Whalefall
- Book cover
- Author: Daniel Kraus
- Audio read by: Kirby Heyborne (Simon & Schuster Audio)
- Cover artist: Will Staehle
- Language: English
- Genre: Thriller
- Publisher: MTV Entertainment Books (US)
- Publication date: August 8, 2023
- Publication place: United States
- Media type: Print (hardcover); E-book; Audiobook;
- Pages: 336
- ISBN: 9781665918169

= Whalefall (novel) =

2023 novel by Daniel Kraus

Whalefall is a 2023 novel by Daniel Kraus about a teenage scuba diver who is swallowed by a sperm whale. Its cover art is by Will Staehle.

==Plot summary==
Jay Gardiner is a teenager living in the California Central Coast who is struggling over the recent death of his father, Mitt Gardiner. Mitt was a well-known figure in the local scuba diving community who worked a variety of jobs that drew on his diving and nautical skills. While Mitt was well-liked by local divers, he had a strained relationship with Jay. After an incident in which Mitt gets drunk and pressures Jay to cut himself, Jay moves out and begins staying with friends. Not long after, Mitt is diagnosed with advanced mesothelioma. Despite pressure from his mother and sisters, Jay never visits his father to make amends. Mitt later dies by suicide by jumping off a boat off the coast of Monastery Beach near Monterey, California while weighed down with diving weights. Feeling both shame over his inability to live up to Mitt's expectations, and guilt over his culpability in Mitt's suicide, Jay decides to scuba dive at Monastery Beach to attempt to retrieve his father's remains.

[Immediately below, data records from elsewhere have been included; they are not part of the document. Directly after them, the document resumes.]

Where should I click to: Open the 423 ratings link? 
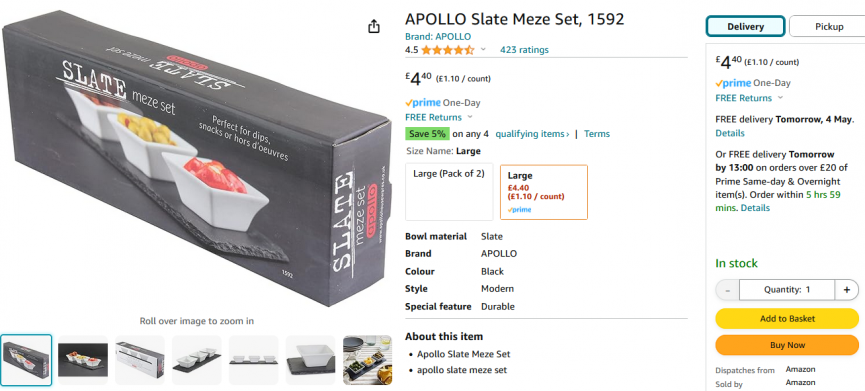point(524,50)
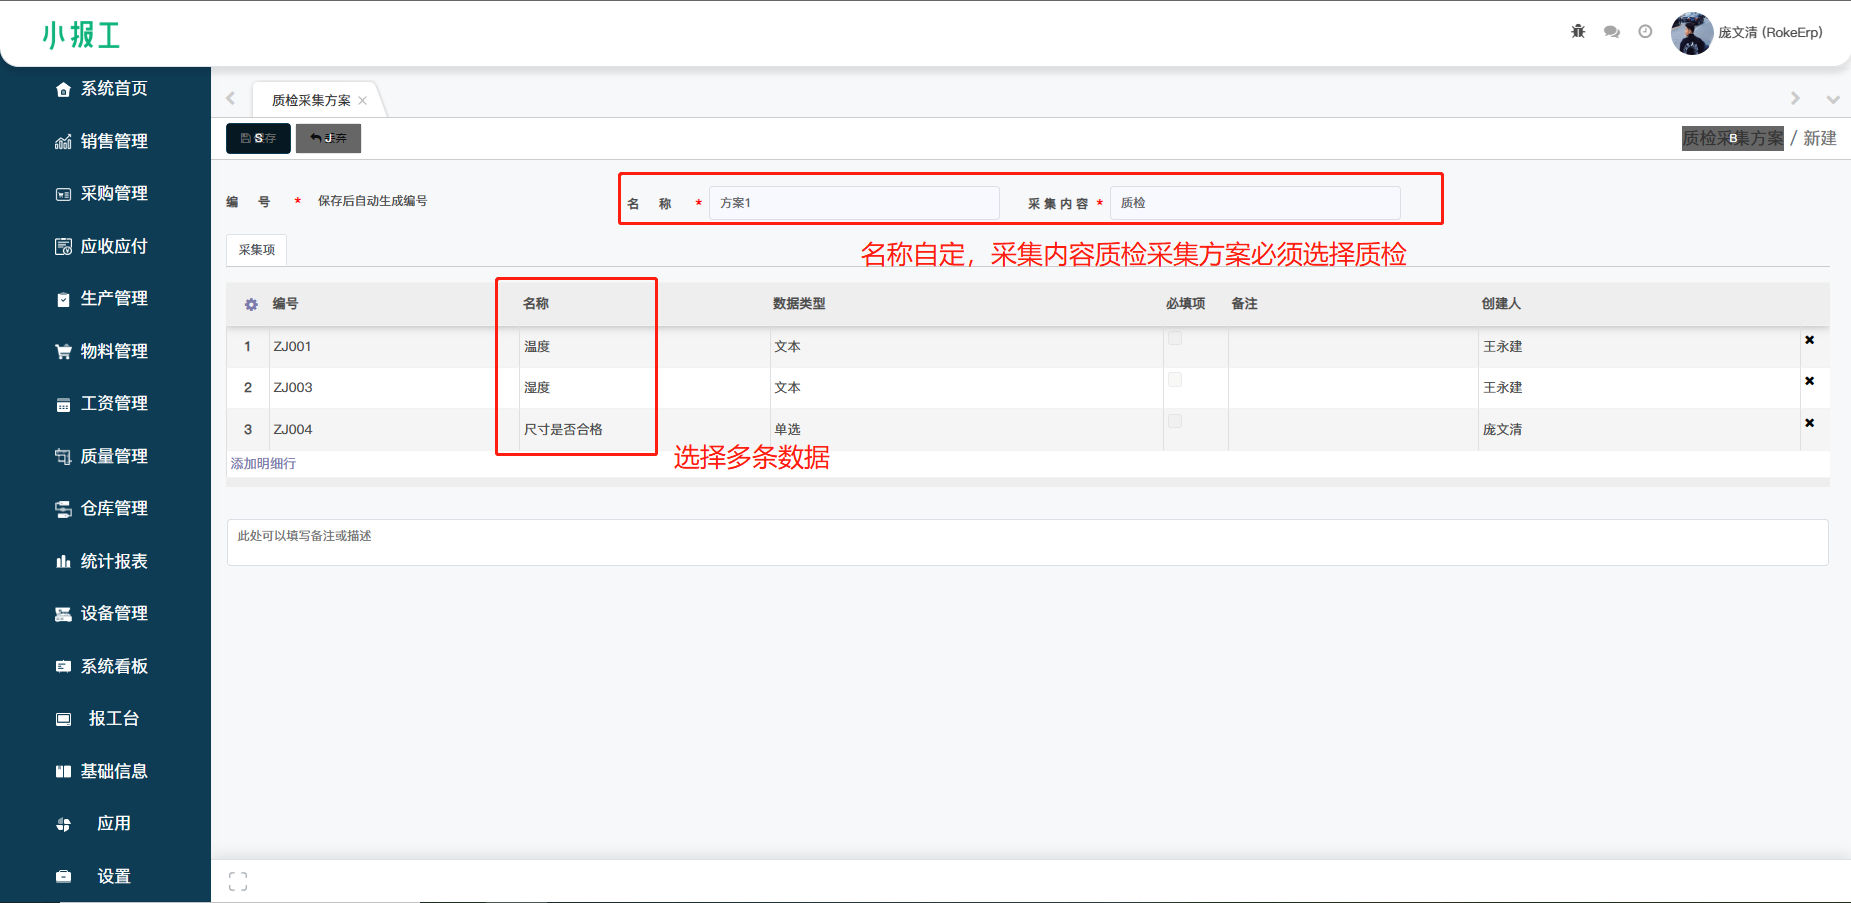Click user avatar of 庞文清

coord(1691,33)
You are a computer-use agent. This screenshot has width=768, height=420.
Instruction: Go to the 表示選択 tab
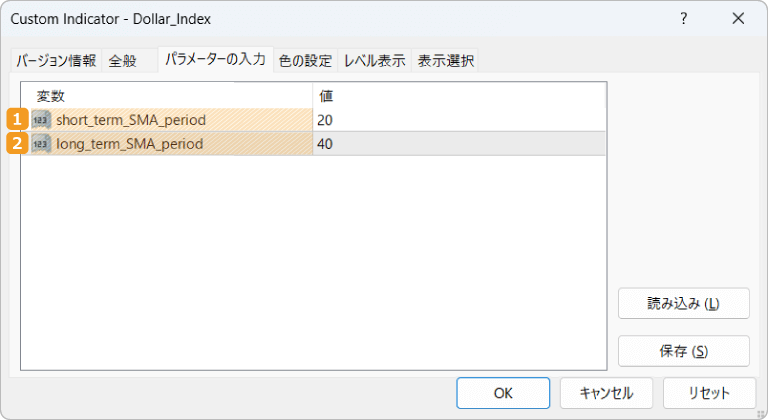(x=445, y=61)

Partway through this dive, Jay encounters a giant squid, which is being attacked by a sperm whale. As the whale is attempting to eat the squid, Jay's diving gear gets caught on the squid and he is swallowed. Jay, though seriously injured, attempts a number of strategies to escape, including crawling deeper into the whale's digestive tract, using a squid beak to cut himself out of the whale's stomach, and climbing out of the stomach into the whale's throat using a jellyfish's bioluminescence to illuminate handholds. While navigating these physical challenges, Jay confronts what he perceives to be his role in Mitt's suicide. Throughout the ordeal, Jay communicates with the disembodied voice of his father, which seems to be connected to the whale, and the two eventually make amends. Jay escapes from the whale by creating an explosion in the whale's stomach using steel wool and batteries and is rescued.

==Characters==
- Jay Gardiner, a teenager from Monterey, California whose father taught him to scuba dive
- Mitt Gardiner, a gruff professional scuba diver and whale watching boat captain who resents his son's sensitive nature
- Hewey, Mitt's friend, a retired dentist
- Mom, Jay's mother
- Nan, one of Jay's two sisters
- Eva, one of Jay's two sisters

==Reception==
Whalefall received generally positive reviews and was included in a list of the "Best Thrillers of 2023" by the New York Times. Sarah Lyall of the New York Times described the book as a "crazily enjoyable, beat-the-clock adventure story about fathers, sons, guilt and the mysteries of the sea," and compared the book to the survival film 127 Hours. Lyall also suggested that the psychological explorations of Jay's and Mitt's relationship can sometimes feel "a bit heavy-handed." A positive review in Paste suggested that the book plays with readers' expectations through its similarity to archetypal stories about people being swallowed by marine animals, such as the Biblical story of Jonah. NPR's Up First podcast described the book as a "page-turning thriller" and a "deep meditation on fathers, sons and loss."

==Film adaptation==

On August 1, 2023, just before the book's publication, Imagine Entertainment announced that it had struck a pre-emptive film rights deal.
On March 7, 2024, it was reported that 20th Century Studios won a bidding war for the theatrical distribution rights to the adaptation, co-written by Kraus with director Brian Duffield.

On March 5, 2025, Austin Abrams was announced to star in the film, while on March 27, Josh Brolin was announced to co-star with Abrams. Elisabeth Shue, John Ortiz, Jane Levy, and Emily Rudd were announced to star on June 5. The film is scheduled to be released in the United States on October 16, 2026, by 20th Century Studios.